Rubio tweeted on Sunday that as a result of the explosion “critically ill patients have died, the Caracas metro remains out of service & few if any flights have arrived at or departed from Caracas in over 20 hours.”
The problem with Rubio's assertions is that, although there was a transformer explosion that took out large chunks of the power grid, pictures of which were posted in responses, there is in fact no "German Dam" in Venezuela. A confused Rubio appeared to have used the name of a South American journalist reporting on the outages as the actual reason for the blackout.
German Dam, an experienced journalist, tweeted that a transformer had exploded in Bolívar, partially collapsing the Venezuelan electric grid.
Senator @marcorubio, an important transformer exploded in Bolívar and that, in part, again collapsed the Venezuelan Electric System; however it was not in a dam, much less german.
— Germán Dam (@GEDV86) 9 марта 2019 г.
My name is Germán Dam, I am one of the journalists who published the information.
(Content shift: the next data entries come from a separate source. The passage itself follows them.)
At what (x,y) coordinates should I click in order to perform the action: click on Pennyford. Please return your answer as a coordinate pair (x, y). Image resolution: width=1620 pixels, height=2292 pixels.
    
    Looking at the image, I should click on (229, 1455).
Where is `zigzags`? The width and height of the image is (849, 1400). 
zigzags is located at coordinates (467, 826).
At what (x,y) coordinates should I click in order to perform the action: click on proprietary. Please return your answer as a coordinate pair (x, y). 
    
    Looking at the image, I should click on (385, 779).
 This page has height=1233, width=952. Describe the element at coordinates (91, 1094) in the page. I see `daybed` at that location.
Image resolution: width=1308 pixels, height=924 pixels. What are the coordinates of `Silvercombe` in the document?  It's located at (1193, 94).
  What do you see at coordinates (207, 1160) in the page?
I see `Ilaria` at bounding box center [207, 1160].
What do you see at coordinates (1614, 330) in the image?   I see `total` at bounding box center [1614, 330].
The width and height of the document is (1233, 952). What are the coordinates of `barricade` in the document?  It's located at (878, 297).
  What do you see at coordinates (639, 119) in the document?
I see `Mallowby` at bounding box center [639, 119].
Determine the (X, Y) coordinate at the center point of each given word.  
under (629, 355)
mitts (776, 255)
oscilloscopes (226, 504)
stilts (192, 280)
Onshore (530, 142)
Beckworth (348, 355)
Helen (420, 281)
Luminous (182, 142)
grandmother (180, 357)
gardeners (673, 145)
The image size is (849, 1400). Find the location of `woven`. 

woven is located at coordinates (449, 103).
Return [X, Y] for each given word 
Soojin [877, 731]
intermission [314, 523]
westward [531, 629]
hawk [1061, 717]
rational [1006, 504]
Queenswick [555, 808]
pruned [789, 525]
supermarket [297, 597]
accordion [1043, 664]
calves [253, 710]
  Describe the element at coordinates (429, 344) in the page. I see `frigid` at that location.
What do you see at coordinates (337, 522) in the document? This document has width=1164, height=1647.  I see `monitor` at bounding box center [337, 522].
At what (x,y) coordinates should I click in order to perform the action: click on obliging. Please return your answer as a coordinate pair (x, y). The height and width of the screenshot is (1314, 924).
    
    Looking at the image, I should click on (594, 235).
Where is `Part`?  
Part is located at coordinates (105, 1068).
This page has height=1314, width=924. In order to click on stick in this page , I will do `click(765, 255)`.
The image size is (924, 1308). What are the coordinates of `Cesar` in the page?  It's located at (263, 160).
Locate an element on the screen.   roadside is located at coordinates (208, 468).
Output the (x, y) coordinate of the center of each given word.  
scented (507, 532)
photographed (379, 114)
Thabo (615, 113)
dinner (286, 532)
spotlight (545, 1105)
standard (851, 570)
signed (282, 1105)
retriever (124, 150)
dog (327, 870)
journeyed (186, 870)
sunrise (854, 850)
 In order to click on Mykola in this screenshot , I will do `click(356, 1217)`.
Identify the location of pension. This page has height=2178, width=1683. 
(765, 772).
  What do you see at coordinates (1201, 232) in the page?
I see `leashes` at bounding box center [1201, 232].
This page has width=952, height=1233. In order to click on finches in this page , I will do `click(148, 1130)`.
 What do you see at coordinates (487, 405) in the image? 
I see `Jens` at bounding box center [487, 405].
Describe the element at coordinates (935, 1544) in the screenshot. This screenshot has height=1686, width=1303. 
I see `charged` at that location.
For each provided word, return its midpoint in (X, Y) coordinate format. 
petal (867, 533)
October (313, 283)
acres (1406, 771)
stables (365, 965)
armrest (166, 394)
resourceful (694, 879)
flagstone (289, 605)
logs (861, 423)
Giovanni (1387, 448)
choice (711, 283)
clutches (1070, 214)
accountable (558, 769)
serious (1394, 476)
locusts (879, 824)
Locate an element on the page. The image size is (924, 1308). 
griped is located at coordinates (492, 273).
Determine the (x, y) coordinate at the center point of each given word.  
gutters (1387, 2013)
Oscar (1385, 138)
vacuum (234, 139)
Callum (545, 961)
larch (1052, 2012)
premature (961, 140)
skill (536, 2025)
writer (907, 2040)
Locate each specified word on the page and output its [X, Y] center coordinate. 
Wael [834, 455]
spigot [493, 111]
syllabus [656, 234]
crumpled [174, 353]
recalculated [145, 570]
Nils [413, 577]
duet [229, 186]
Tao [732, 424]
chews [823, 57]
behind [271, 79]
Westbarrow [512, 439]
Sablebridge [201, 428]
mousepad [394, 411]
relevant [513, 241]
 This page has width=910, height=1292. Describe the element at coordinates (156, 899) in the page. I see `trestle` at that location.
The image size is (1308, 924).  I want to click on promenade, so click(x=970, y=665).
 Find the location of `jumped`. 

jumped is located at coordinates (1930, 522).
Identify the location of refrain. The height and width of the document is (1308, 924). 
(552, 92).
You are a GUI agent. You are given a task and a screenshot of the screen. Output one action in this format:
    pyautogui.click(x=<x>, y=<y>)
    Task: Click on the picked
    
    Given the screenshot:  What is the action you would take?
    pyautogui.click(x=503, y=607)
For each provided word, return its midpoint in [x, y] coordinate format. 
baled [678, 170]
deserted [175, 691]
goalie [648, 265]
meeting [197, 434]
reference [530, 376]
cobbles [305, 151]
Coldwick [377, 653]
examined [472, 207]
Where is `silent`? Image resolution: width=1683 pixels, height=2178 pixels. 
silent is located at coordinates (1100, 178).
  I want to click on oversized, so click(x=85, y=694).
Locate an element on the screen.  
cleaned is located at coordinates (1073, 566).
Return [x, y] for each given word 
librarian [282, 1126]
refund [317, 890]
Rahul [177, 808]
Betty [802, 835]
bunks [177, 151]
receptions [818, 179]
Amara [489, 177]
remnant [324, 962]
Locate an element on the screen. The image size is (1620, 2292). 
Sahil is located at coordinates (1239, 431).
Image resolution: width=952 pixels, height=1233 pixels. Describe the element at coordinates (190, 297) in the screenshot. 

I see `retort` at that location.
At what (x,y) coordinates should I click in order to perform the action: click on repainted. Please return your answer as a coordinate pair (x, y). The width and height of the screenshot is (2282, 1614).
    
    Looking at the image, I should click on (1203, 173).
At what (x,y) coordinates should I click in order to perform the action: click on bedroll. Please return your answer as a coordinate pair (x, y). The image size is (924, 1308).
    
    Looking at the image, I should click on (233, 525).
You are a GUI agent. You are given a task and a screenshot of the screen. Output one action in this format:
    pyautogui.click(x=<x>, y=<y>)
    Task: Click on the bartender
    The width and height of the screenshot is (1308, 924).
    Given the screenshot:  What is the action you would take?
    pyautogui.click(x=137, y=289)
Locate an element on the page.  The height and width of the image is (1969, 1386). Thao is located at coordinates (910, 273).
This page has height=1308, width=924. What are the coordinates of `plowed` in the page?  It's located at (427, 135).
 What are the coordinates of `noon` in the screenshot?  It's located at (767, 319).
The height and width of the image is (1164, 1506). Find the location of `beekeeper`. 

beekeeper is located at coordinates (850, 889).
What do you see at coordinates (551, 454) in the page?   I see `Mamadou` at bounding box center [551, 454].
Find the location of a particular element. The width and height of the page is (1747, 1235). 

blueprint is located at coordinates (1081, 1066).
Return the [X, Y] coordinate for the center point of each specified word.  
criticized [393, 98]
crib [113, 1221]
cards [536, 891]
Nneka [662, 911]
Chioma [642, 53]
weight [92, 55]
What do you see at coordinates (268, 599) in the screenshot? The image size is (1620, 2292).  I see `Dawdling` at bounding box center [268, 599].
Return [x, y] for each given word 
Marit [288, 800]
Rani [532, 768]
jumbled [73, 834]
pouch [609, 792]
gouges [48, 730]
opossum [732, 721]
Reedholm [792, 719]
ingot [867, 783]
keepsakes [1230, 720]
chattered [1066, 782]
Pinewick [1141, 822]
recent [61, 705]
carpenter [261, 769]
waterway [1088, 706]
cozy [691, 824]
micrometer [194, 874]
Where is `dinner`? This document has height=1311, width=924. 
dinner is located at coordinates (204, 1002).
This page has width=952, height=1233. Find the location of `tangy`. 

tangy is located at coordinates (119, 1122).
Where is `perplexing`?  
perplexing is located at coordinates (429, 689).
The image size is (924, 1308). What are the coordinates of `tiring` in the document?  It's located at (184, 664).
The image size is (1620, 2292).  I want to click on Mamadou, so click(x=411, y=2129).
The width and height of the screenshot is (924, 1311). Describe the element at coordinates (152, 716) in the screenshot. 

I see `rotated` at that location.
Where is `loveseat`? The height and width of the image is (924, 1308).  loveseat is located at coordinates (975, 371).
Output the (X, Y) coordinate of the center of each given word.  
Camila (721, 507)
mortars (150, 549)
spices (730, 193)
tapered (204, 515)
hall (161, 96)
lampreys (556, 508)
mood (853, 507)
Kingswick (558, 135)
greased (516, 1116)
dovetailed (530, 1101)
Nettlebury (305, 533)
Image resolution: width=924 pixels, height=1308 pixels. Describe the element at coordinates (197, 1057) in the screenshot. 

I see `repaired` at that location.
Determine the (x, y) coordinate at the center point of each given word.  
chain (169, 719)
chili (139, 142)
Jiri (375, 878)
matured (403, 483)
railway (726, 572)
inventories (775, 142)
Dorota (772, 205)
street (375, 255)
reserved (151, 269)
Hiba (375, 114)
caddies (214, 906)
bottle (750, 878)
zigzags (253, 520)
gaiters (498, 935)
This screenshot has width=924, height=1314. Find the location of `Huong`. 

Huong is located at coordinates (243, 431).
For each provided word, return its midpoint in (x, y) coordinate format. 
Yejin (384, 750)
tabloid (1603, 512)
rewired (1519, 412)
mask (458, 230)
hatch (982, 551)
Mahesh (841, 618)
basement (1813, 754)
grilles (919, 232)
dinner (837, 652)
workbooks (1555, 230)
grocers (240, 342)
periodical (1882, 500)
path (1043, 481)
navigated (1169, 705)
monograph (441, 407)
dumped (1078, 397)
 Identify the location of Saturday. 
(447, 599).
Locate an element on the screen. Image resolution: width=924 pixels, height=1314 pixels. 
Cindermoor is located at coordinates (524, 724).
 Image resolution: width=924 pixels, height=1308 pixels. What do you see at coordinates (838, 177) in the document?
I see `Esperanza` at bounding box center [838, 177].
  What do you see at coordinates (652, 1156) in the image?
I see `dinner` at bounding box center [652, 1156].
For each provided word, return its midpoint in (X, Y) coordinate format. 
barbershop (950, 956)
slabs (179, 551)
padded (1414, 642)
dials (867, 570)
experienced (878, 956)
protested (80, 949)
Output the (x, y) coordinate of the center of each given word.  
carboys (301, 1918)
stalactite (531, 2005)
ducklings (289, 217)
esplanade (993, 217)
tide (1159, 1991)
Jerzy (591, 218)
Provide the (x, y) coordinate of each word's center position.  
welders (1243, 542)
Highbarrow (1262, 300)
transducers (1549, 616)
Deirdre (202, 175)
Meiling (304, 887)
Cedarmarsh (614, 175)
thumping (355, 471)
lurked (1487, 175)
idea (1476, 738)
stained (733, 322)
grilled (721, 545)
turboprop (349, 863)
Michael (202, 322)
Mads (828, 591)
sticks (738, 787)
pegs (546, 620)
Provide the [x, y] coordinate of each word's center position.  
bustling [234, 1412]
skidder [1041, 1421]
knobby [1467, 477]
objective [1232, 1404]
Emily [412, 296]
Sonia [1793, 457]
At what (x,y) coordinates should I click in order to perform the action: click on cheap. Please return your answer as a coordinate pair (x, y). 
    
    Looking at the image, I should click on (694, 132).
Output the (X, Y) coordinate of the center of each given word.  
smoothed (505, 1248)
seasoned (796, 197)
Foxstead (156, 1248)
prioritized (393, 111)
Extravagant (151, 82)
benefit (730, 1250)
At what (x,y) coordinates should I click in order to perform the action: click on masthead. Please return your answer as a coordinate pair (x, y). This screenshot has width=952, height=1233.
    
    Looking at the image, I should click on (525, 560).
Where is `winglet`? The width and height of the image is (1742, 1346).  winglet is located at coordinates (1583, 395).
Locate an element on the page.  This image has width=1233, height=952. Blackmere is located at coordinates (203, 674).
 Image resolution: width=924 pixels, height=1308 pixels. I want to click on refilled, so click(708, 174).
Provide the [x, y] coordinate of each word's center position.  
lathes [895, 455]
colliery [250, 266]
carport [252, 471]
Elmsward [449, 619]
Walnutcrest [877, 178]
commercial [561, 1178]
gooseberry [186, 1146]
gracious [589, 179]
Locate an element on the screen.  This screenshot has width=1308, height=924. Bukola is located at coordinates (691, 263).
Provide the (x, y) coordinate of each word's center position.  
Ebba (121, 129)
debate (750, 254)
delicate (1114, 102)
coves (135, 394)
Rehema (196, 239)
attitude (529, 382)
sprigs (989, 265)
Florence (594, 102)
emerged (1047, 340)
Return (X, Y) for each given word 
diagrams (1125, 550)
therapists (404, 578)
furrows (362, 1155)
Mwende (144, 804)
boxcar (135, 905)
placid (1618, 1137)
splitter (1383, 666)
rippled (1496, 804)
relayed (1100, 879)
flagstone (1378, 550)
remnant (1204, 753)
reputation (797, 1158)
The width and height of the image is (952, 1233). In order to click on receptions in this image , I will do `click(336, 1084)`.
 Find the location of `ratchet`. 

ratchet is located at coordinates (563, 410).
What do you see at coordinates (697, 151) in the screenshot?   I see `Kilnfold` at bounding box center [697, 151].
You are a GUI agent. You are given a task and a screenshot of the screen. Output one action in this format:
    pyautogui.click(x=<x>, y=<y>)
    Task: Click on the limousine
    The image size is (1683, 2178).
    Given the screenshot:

😎🤘😊 https://t.co/DicWDJzlfQ
The original Rubio tweet remains live on the Senator's feed, as part of a long thread about the blackouts in Venezuela. Power outages swept Venezuela on Thursday as national electricity supplier Corpoelec reported "sabotage" at Guri, a major hydroelectric power plant. Media sources subsequently reported power outages in 21 out of 23 Venezuelan states.
READ MORE: Maduro Says One Venezuelan Energy Facility Suffered Cyber Attack on Saturday
Maduro blamed the United States for waging an energy war against Caracas. Venezuelan Communications Minister Jorge Rodriguez specifically named Rubio as a culprit, during a televised address to the nation.
Rubio responded to the allegation that he was to blame for the blackouts by responding, “I must have pressed the wrong thing on the "electronic attack" app I downloaded from Apple. My bad.”